- **Your objective**
Please write out the records between the line holding "Image resolution: width=814" and the line holding "I want to click", inclusive, switching "screenshot" to "image" and leaving everything else as it is.

- **Records for this task**
:::::

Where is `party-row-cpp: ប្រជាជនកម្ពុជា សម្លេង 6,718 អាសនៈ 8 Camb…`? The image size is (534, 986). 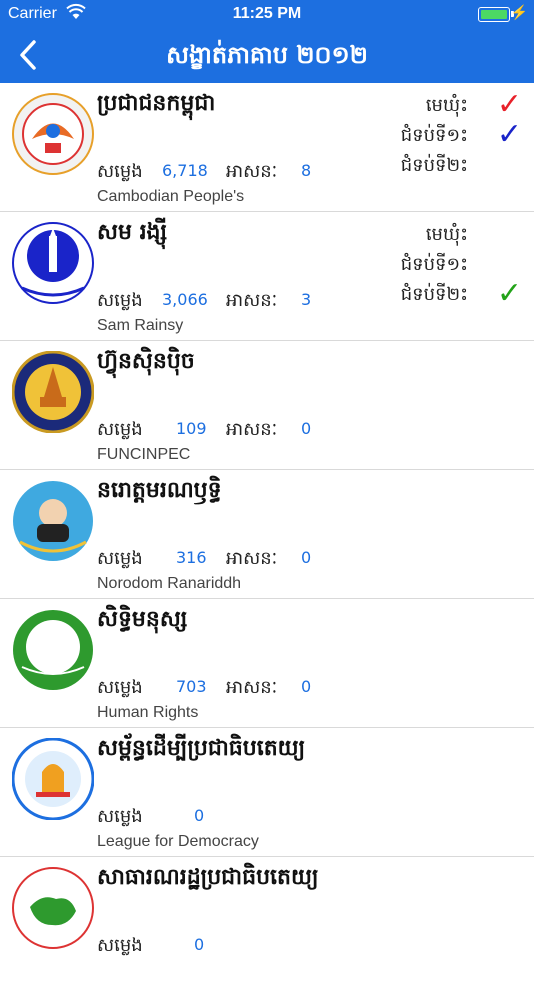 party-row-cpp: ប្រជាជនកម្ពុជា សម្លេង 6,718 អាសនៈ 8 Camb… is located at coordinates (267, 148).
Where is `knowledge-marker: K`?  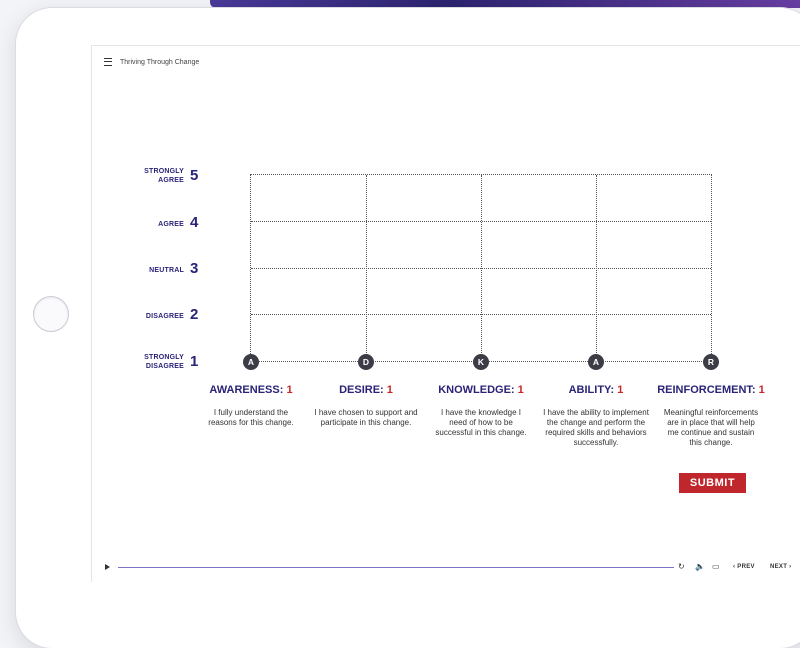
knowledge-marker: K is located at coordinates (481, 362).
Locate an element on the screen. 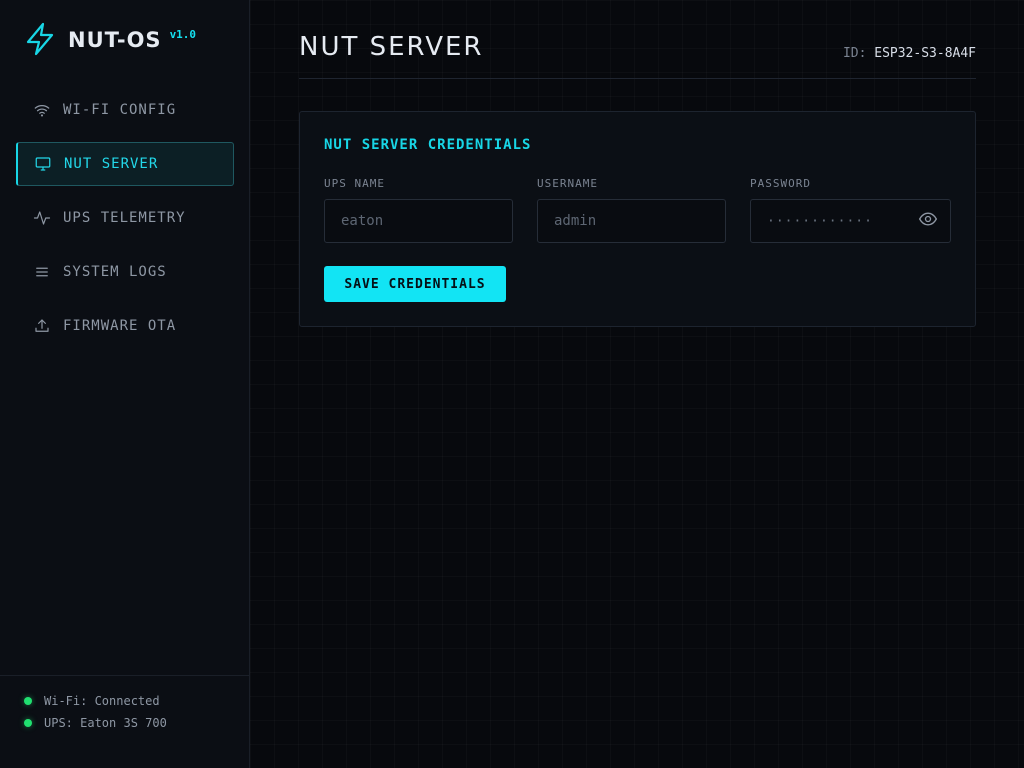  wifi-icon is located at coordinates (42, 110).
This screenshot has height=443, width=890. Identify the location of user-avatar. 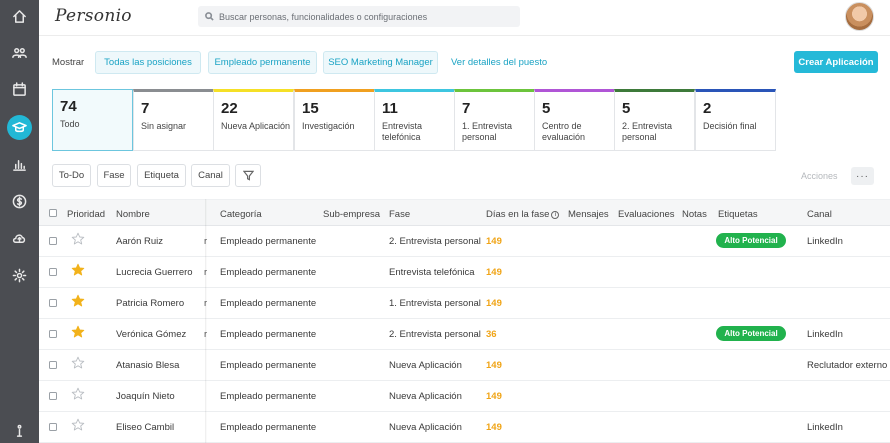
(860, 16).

:::::

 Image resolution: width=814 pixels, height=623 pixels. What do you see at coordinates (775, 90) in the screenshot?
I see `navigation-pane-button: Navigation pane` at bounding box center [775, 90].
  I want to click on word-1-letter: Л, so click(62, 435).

:::::

- **Task answer**
 Image resolution: width=814 pixels, height=623 pixels. What do you see at coordinates (775, 90) in the image?
I see `navigation-pane-button: Navigation pane` at bounding box center [775, 90].
  I want to click on word-1-letter: Л, so click(62, 435).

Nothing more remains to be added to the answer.